Given data START

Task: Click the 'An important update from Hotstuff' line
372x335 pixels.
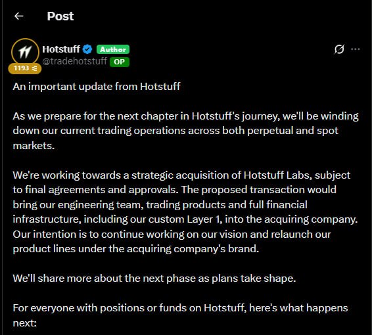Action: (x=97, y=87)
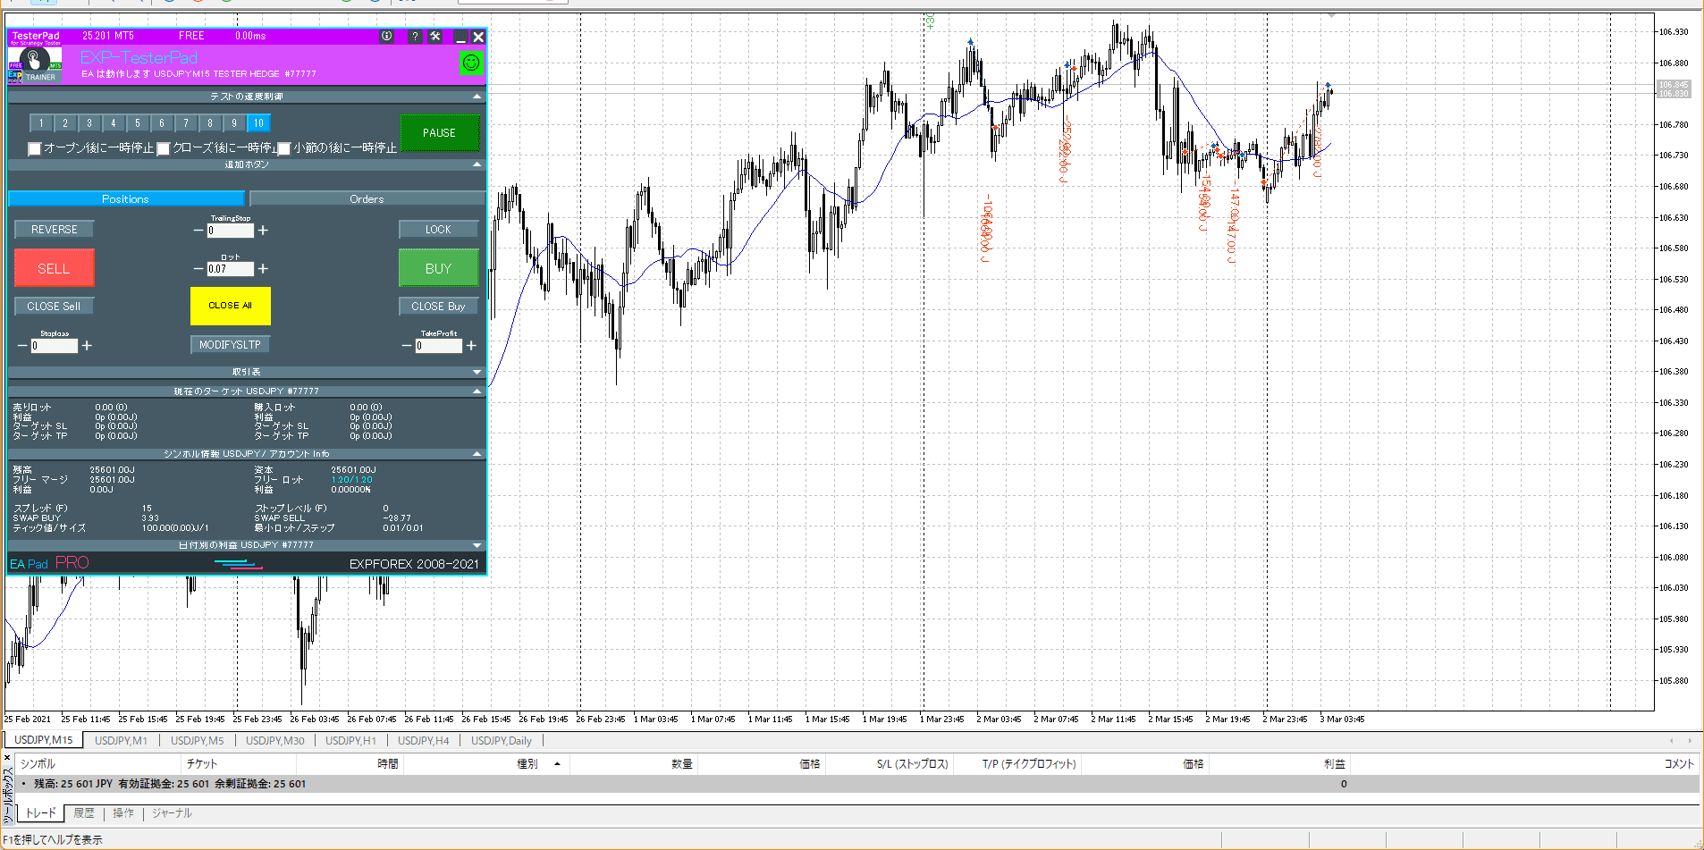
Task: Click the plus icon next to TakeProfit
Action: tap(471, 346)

Given data END
Given data START

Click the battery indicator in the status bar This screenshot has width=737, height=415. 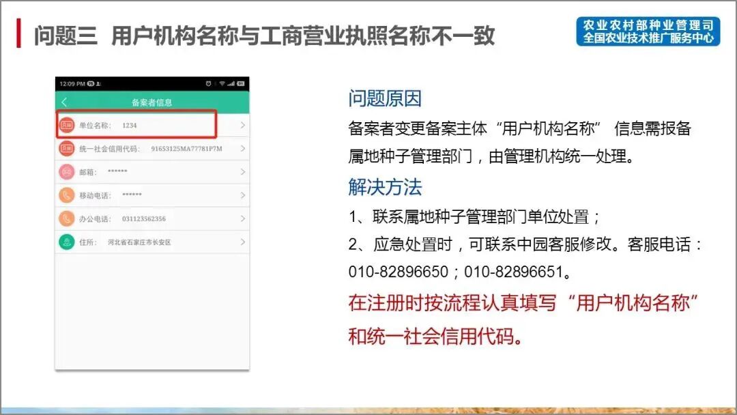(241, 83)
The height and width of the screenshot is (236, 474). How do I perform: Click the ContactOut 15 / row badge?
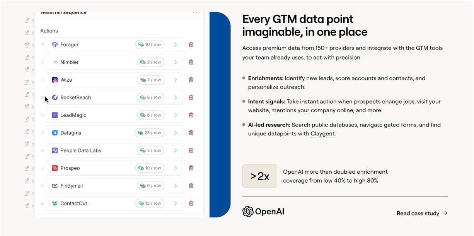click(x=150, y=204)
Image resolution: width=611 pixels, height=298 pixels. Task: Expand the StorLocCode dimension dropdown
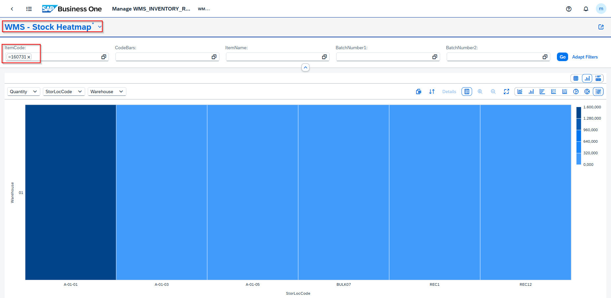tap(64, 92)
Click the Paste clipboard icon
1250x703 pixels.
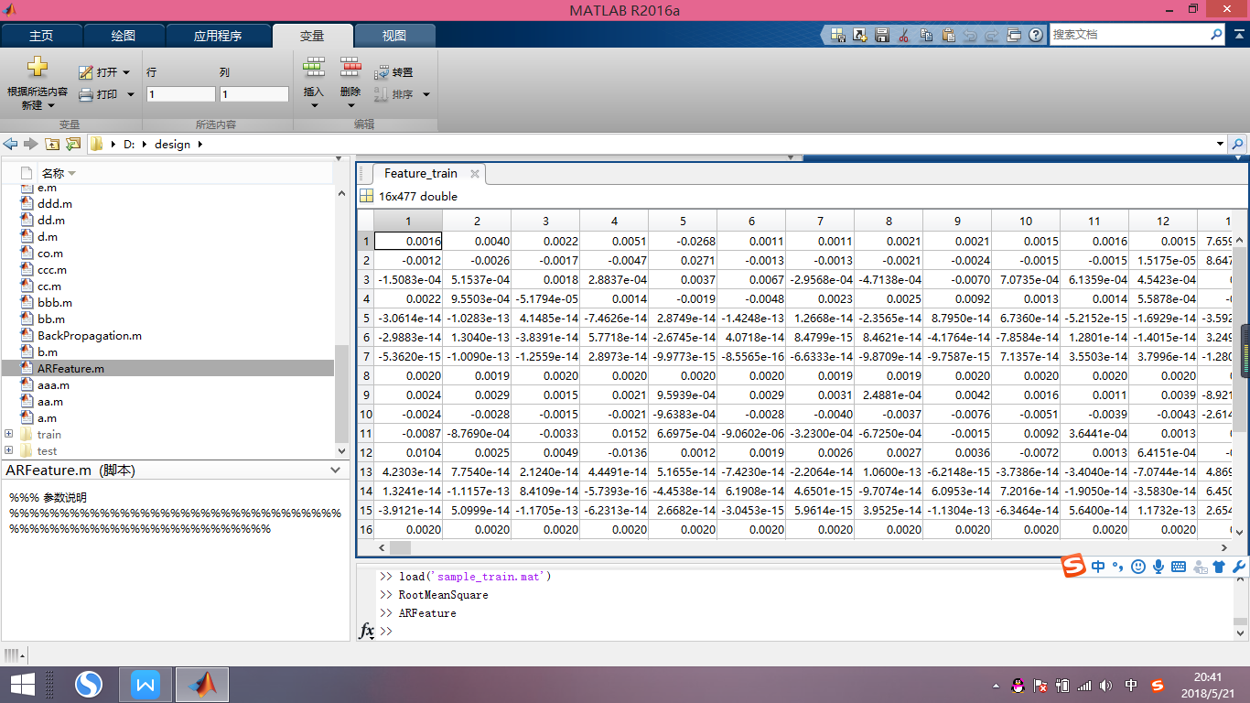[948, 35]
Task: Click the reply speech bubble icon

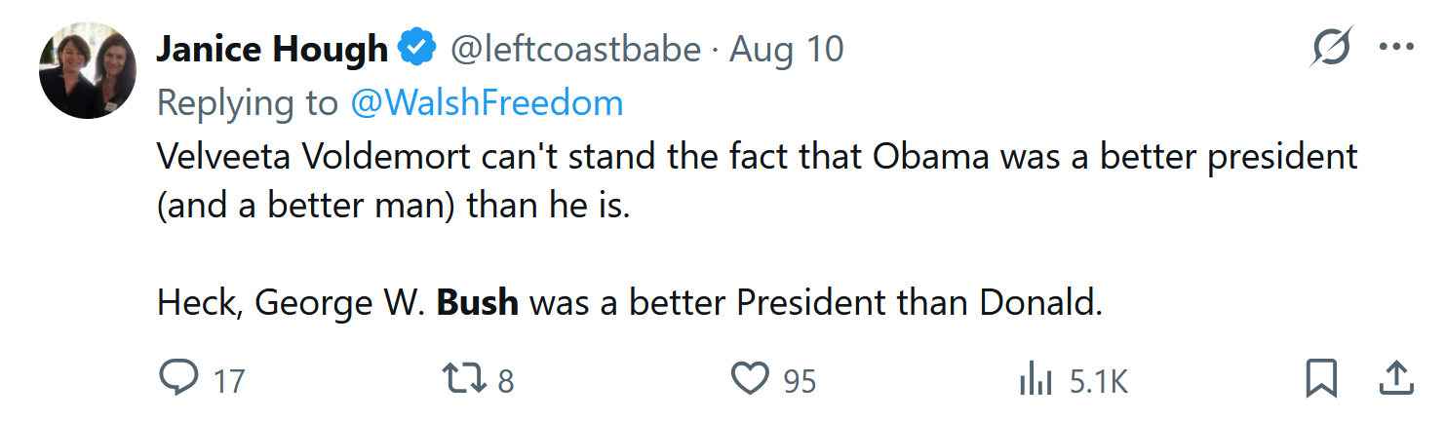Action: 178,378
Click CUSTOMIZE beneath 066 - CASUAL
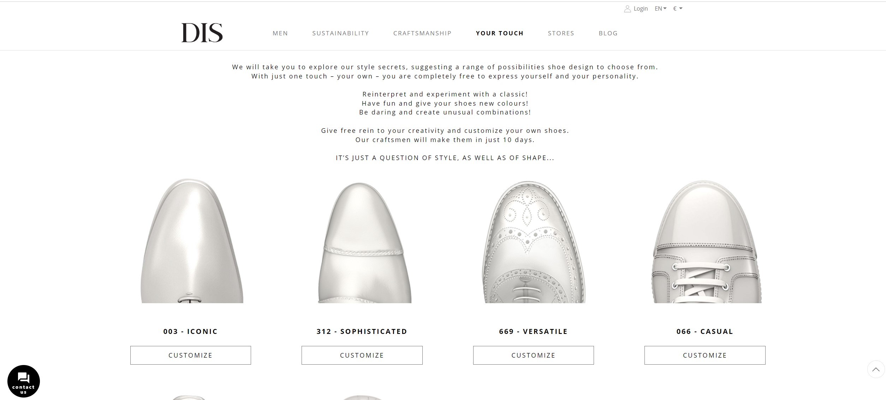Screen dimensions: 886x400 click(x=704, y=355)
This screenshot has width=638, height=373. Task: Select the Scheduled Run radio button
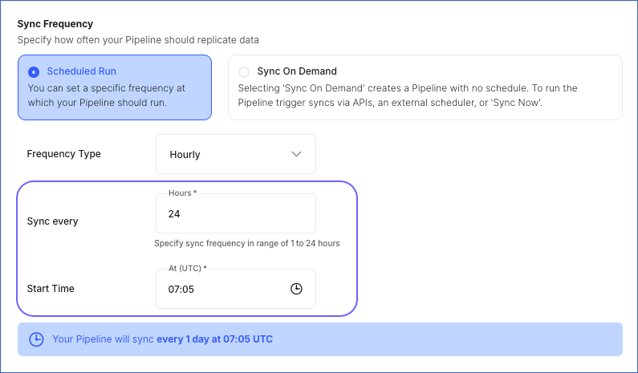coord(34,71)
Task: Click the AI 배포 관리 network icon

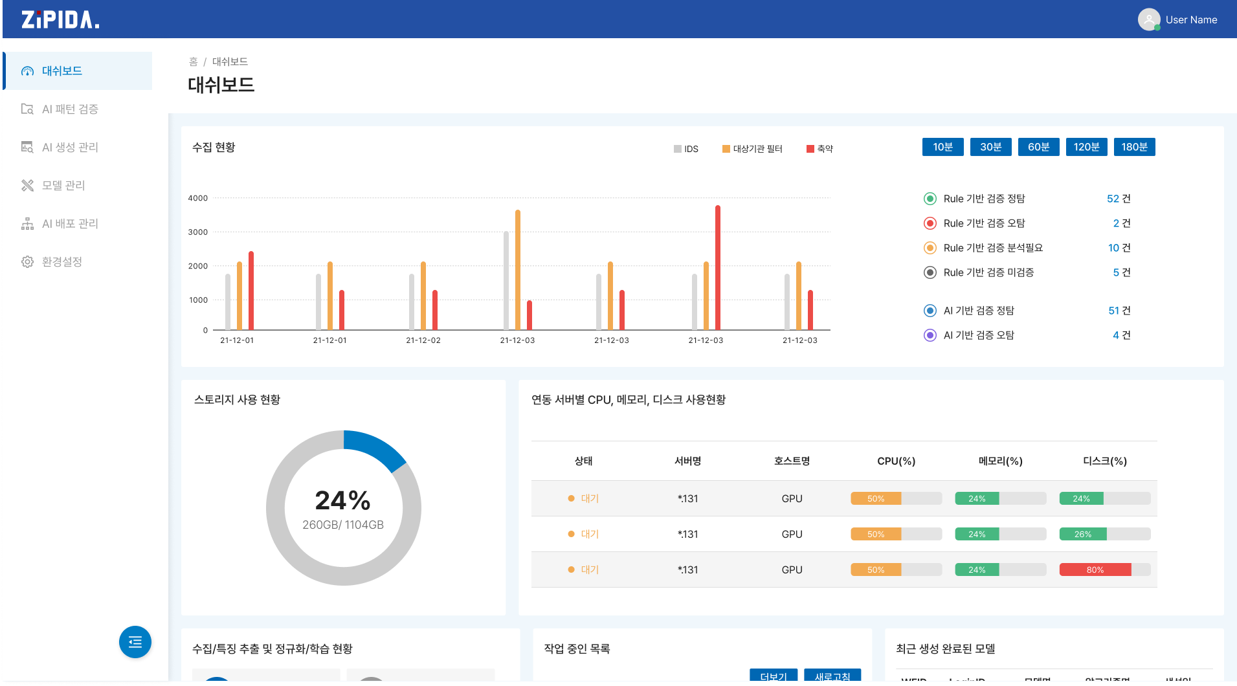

Given data END
Given data START

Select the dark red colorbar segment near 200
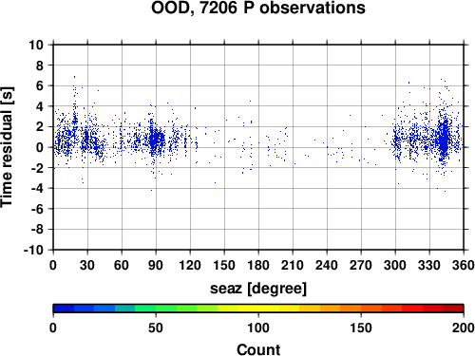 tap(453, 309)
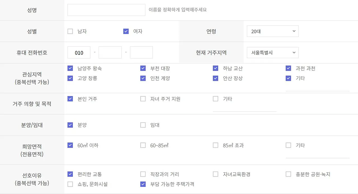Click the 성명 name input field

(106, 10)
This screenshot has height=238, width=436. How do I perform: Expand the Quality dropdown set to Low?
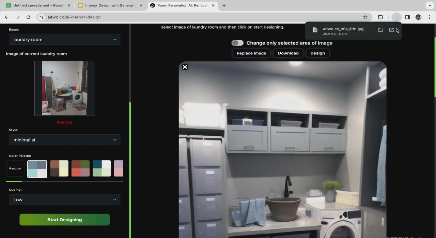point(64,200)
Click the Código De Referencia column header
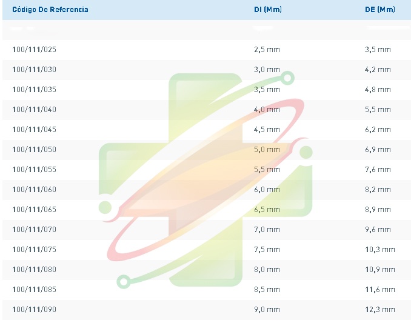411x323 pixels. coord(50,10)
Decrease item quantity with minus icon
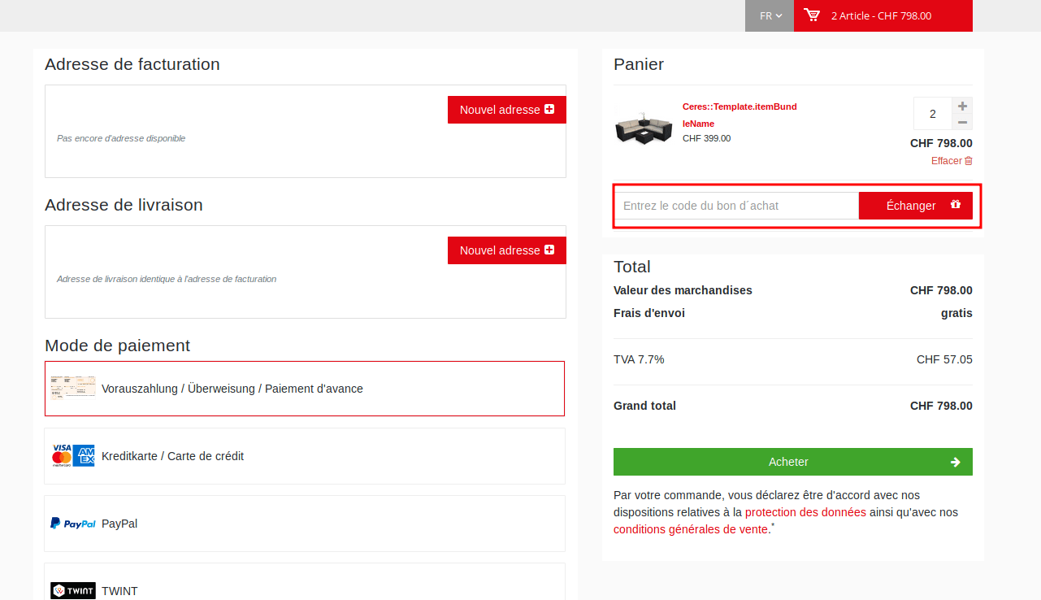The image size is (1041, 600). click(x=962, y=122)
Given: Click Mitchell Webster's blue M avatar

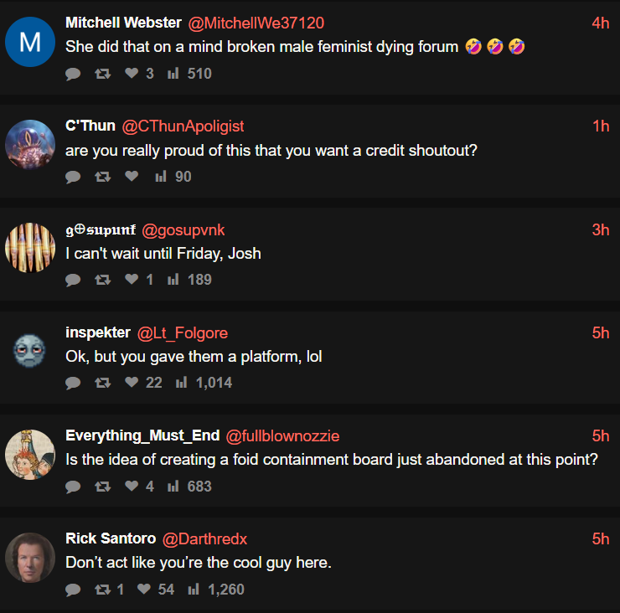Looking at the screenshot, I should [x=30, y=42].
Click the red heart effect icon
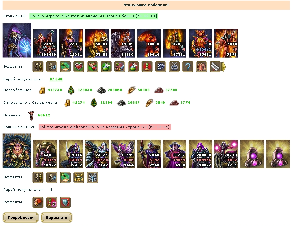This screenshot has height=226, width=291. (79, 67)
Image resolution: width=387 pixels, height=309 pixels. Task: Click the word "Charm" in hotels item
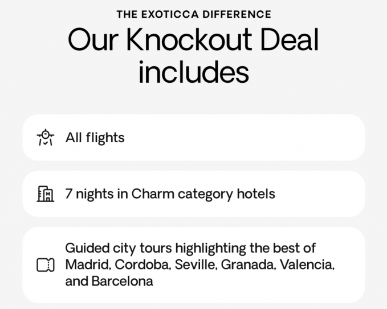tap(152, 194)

Given data END

▸ **Aim of the task**:
The response must repeat exactly the lines above from the one with "Click CUSTOMIZE beneath 066 - CASUAL" through the one with "Task: Click the AI 배포 관리 network icon", including both, and must contain no pictures and no other text.

▸ **The answer**:
Click CUSTOMIZE beneath 066 - CASUAL
Screen dimensions: 886x400 click(x=704, y=355)
This screenshot has width=638, height=373. Task: Select the Scheduled Run radio button
coord(34,71)
Task: Click the AI 배포 관리 network icon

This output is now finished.